Muhammad and the Origin of Islam in the Byzantine-slavic Literary Context
Title | Muhammad and the Origin of Islam in the Byzantine-slavic Literary Context PDF eBook |
Author | Zofia Aleksandra Brzozowska |
Publisher | |
Pages | |
Release | 2020 |
Genre | |
ISBN | 9788382203417 |
Byzantium and the Slavs
Title | Byzantium and the Slavs PDF eBook |
Author | Dimitri Obolensky |
Publisher | |
Pages | 412 |
Release | 1971 |
Genre | Byzantine Empire |
ISBN |
Byzantine Missions Among the Slavs
Title | Byzantine Missions Among the Slavs PDF eBook |
Author | Francis Dvornik |
Publisher | |
Pages | 526 |
Release | 1970 |
Genre | Biography & Autobiography |
ISBN |
With the help of the reader, two detectives search for the letters of the alphabet.
Romanland
Title | Romanland PDF eBook |
Author | Anthony Kaldellis |
Publisher | Harvard University Press |
Pages | 393 |
Release | 2019-04-01 |
Genre | History |
ISBN | 0674239695 |
A leading historian argues that in the empire we know as Byzantium, the Greek-speaking population was actually Roman, and scholars have deliberately mislabeled their ethnicity for the past two centuries for political reasons. Was there ever such a thing as Byzantium? Certainly no emperor ever called himself “Byzantine.” And while the identities of minorities in the eastern empire are clear—contemporaries speak of Slavs, Bulgarians, Armenians, Jews, and Muslims—that of the ruling majority remains obscured behind a name made up by later generations. Historical evidence tells us unequivocally that Byzantium’s ethnic majority, no less than the ruler of Constantinople, would have identified as Roman. It was an identity so strong in the eastern empire that even the conquering Ottomans would eventually adopt it. But Western scholarship has a long tradition of denying the Romanness of Byzantium. In Romanland, Anthony Kaldellis investigates why and argues that it is time for the Romanness of these so-called Byzantines to be taken seriously.
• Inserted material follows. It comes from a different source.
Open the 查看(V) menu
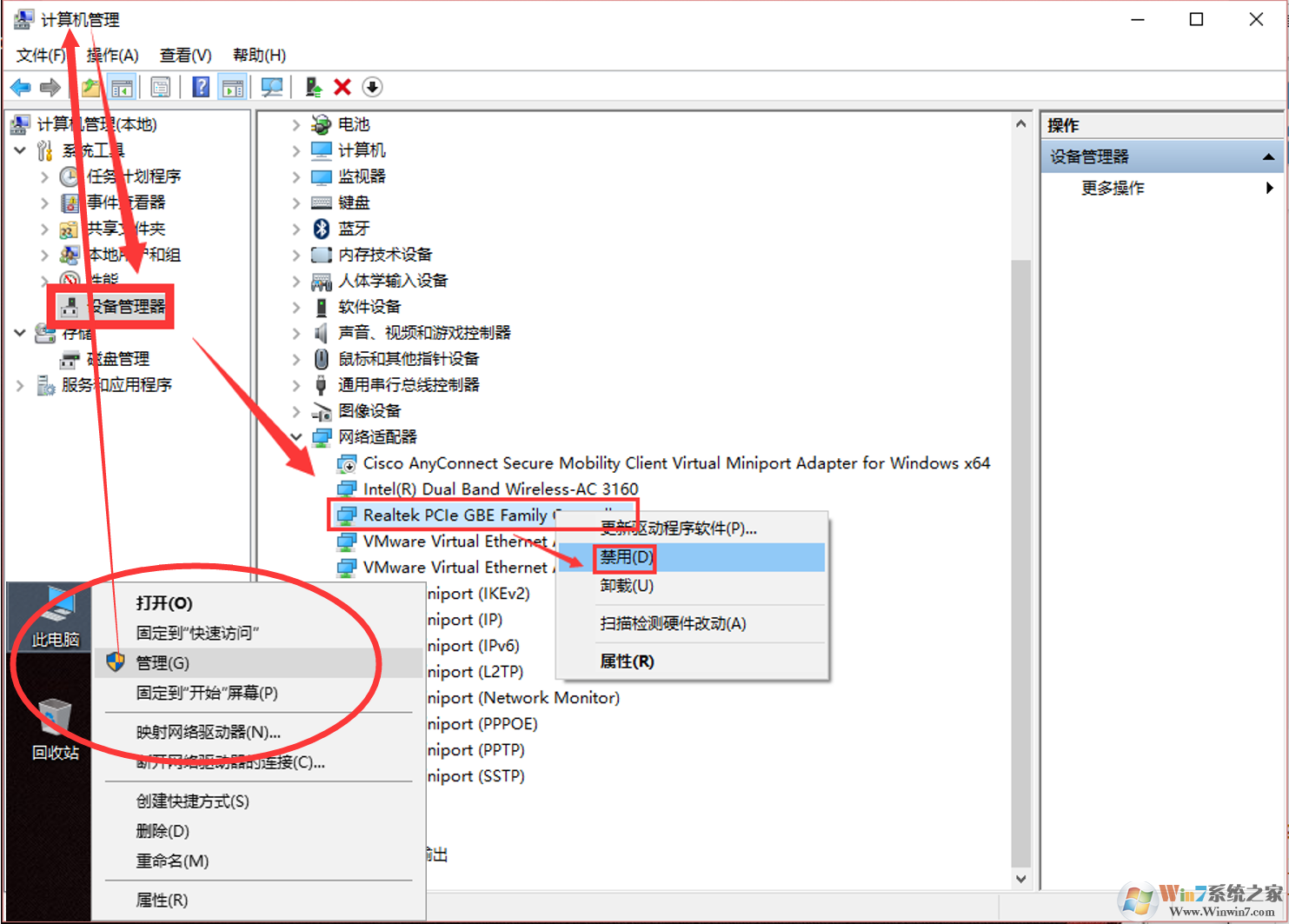1289x924 pixels. (x=185, y=56)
In the Middle Ages, he explains, people of the eastern empire were labeled “Greeks,” and by the nineteenth century they were shorn of their distorted Greekness and became “Byzantine.” Only when we understand that the Greek-speaking population of Byzantium was actually Roman will we fully appreciate the nature of Roman ethnic identity. We will also better understand the processes of assimilation that led to the absorption of foreign and minority groups into the dominant ethnic group, the Romans who presided over the vast multiethnic empire of the east.